The Pine Tree Results PAC had already spent nearly $4 million on ads attacking Platner as of May 20, according to FEC data. As Sludge’s reporting notes, “Rather than engaging with policy, the ads are exclusively focused on personal attacks against Platner, digging up comments the candidate made online going back as far as 2013.”

So far, attempts to mire Platner in personal scandal have done little to blunt the momentum of his populist campaign. A poll from the University of New Hampshire in late May showed him leading the incumbent by a nine-point margin among likely voters and other polls show similar advantages.

It can be expected that the PACs attacking Platner will make a meal out of recent reports from The Wall Street Journal and The New York Times that probe into the private details of his marriage.

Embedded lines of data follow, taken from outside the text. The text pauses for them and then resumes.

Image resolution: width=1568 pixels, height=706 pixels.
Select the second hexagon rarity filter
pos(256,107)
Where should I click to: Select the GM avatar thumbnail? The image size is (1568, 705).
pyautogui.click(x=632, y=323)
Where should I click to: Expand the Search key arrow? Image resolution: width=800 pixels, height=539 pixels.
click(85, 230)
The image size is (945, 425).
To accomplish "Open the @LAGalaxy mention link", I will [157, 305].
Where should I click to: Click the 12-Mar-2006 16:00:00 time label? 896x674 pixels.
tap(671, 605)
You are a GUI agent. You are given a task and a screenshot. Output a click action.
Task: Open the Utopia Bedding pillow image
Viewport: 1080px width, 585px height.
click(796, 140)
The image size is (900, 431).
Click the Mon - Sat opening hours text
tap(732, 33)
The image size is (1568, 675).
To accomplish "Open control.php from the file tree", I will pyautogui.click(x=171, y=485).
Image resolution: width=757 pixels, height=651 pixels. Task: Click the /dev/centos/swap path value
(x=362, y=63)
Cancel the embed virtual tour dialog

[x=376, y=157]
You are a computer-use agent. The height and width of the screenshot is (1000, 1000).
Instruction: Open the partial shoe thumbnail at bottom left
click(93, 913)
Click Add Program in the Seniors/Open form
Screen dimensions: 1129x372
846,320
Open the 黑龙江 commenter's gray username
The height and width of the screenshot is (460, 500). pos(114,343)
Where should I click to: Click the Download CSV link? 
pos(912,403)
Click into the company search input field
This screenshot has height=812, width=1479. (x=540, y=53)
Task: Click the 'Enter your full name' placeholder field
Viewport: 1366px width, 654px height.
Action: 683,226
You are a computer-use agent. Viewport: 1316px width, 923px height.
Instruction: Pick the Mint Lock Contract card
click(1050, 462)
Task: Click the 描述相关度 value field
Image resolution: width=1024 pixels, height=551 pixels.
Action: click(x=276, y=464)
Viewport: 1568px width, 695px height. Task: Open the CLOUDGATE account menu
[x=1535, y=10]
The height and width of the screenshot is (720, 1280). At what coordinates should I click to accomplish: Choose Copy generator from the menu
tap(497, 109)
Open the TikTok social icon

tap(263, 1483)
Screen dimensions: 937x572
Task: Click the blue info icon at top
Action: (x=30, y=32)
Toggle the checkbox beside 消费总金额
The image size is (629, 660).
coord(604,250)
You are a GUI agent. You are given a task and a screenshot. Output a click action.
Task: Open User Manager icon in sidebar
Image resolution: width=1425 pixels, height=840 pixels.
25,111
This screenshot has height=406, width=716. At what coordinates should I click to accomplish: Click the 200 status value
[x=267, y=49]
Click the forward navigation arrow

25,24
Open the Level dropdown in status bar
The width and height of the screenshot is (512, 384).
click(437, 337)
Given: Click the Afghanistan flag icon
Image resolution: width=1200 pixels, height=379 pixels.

But noting the failure of past attempts to drown Platner in controversy, Lever News founder David Sirota questioned in a piece on Monday if these sorts of “character” attacks even work in an age of politics defined by rapacious corporate greed and corruption.

He noted how Sen. Chris Murphy (D-Ct.) and Rep. Ro Khanna (D-Calif.) responded to recent questions from news outlets about whether Platner’s controversies mean he’s failed to “pass the character test.” Murphy responded that “character involves standing up to people who are bankrupting and corrupting this country,” while Khanna lauded Platner for “having the character to stand up against the war in Iran, against genocide, and against an unfair and lopsided economy.”

This response, Sirota said, hinted that the country could be entering a new political paradigm—“a reality in which many voters are so economically pulverized and politically disillusioned that they now define ‘character’ in a politician solely as whether or not they are single-mindedly focused on destroying oligarchy and ending corruption.”

“It is, potentially, a new era in which voters who can’t afford anything and who feel totally ignored by their government have reimagined their entire definition of political ‘character’ on economic/anti-corruption terms—rather than on old definitions of personal moral rectitude,” he wrote. “In this potential new reality, the personal shortcomings of individual politicians—which often have little effect on voters’ actual lives—are less important and electorally salient than the policies those politicians support and oppose."

“And such a shift,” he added, "would make sense in the current moment.”